• **WHAT IS REQUIRED**:
Scan the records for "cello" and copy each line that contains it.

Segment Start: DATA

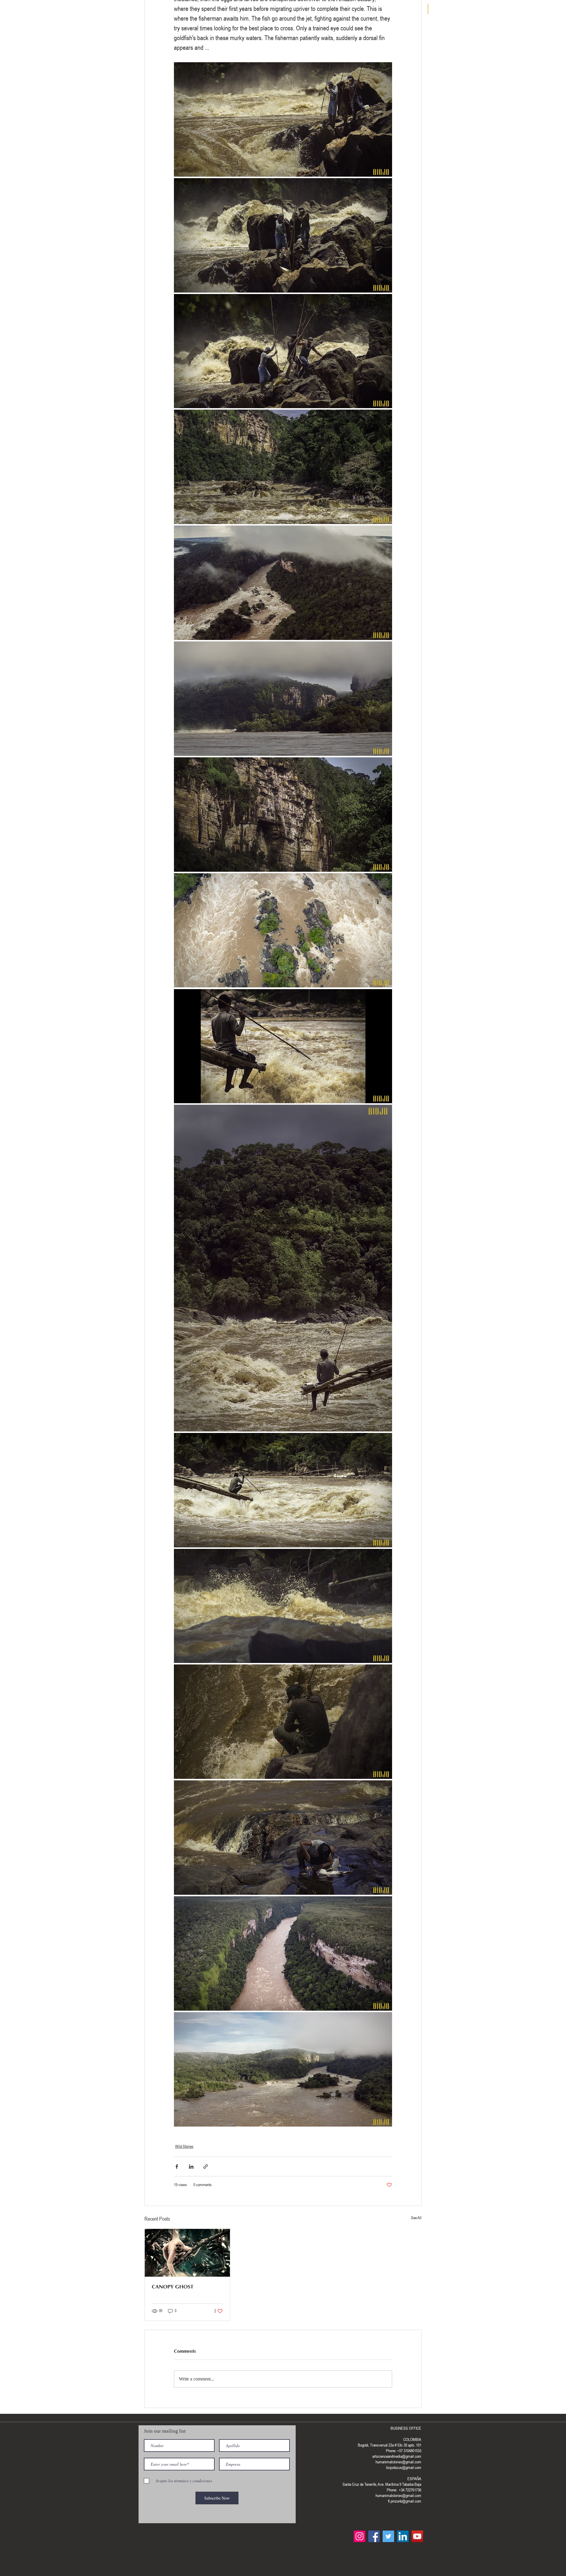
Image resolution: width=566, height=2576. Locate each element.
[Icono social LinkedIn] (403, 2536)
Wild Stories (184, 2146)
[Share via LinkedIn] (191, 2166)
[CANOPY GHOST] (187, 2253)
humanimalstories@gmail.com (398, 2495)
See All (416, 2217)
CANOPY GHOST (172, 2287)
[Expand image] (283, 119)
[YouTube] (417, 2536)
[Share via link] (205, 2166)
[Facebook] (374, 2536)
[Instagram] (359, 2536)
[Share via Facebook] (177, 2166)
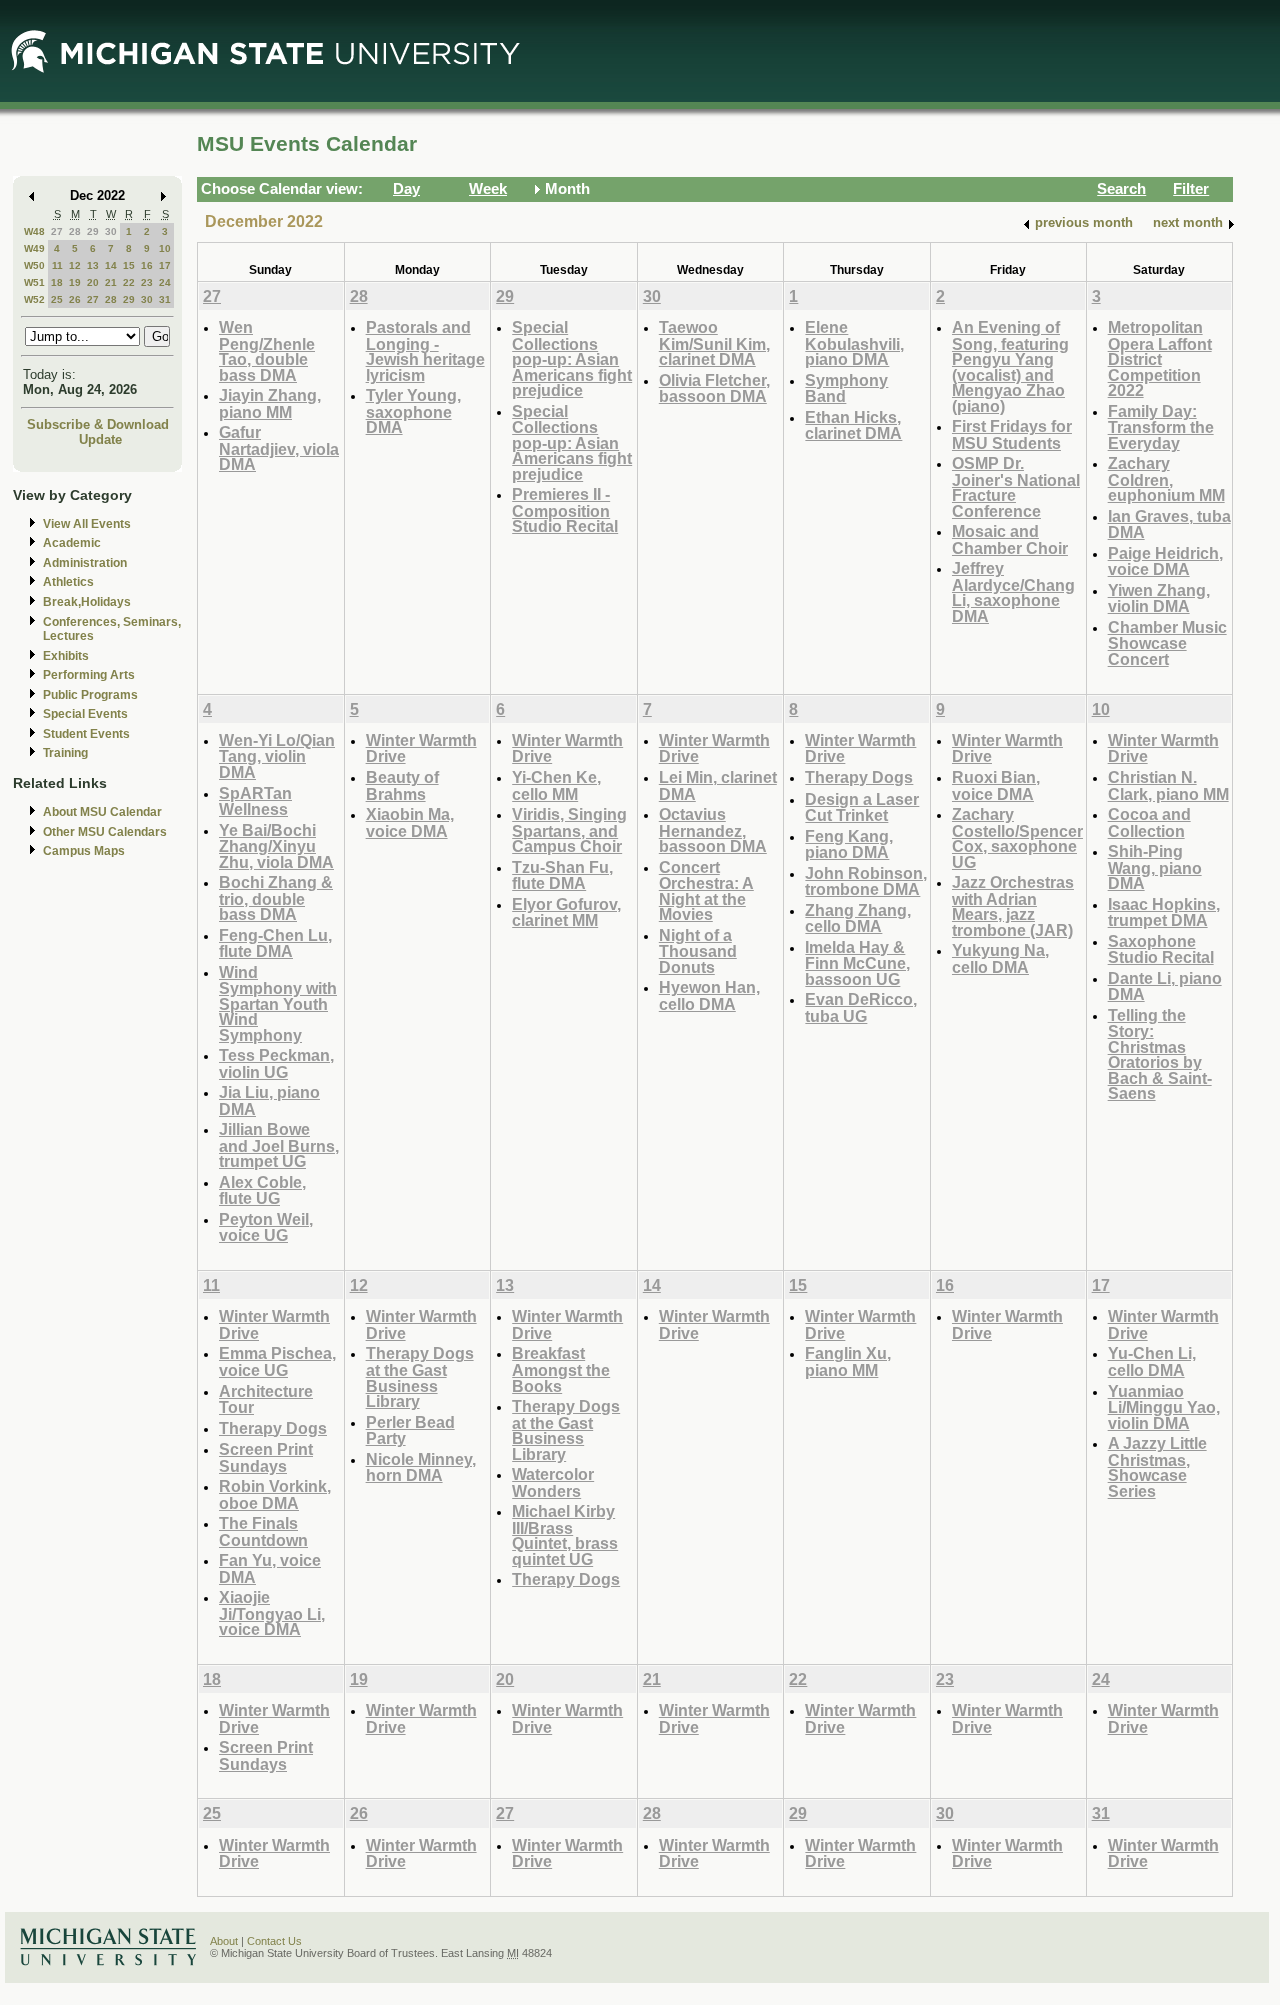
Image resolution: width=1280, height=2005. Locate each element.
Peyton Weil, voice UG (266, 1227)
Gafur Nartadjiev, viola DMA (279, 448)
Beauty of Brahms (402, 785)
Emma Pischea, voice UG (277, 1361)
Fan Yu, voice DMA (270, 1568)
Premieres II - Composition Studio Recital (565, 510)
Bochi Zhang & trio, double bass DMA (276, 898)
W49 (34, 248)
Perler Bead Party (410, 1430)
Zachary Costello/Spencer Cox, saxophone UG (1017, 838)
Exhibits (66, 656)
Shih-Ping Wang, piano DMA (1155, 867)
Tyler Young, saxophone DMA (413, 411)
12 (75, 265)
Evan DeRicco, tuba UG (861, 1007)
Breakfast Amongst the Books (561, 1369)
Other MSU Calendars (105, 832)
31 (165, 299)
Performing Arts (89, 675)
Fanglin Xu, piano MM (848, 1361)
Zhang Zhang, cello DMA (858, 918)
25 (57, 299)
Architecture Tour (266, 1399)
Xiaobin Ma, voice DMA (410, 822)
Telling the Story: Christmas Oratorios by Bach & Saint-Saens (1160, 1054)
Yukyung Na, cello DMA (1000, 958)
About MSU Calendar (102, 812)
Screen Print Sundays (266, 1457)
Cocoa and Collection (1149, 822)
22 (129, 282)
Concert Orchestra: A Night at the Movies (706, 891)
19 (75, 282)
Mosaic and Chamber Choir (1010, 539)
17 (165, 265)
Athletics (68, 582)
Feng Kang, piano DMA (849, 844)
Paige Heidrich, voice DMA (1165, 561)
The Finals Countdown (263, 1531)
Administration (85, 563)
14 (111, 265)
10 (165, 248)
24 (165, 282)
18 (57, 282)
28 (75, 231)
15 (129, 265)
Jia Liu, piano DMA (269, 1100)
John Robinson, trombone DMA (866, 881)
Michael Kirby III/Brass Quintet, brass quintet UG (565, 1535)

Segment End: DATA

• **RESULT OF THE TASK**:
Zhang Zhang, cello DMA (858, 918)
Yukyung Na, cello DMA (1000, 958)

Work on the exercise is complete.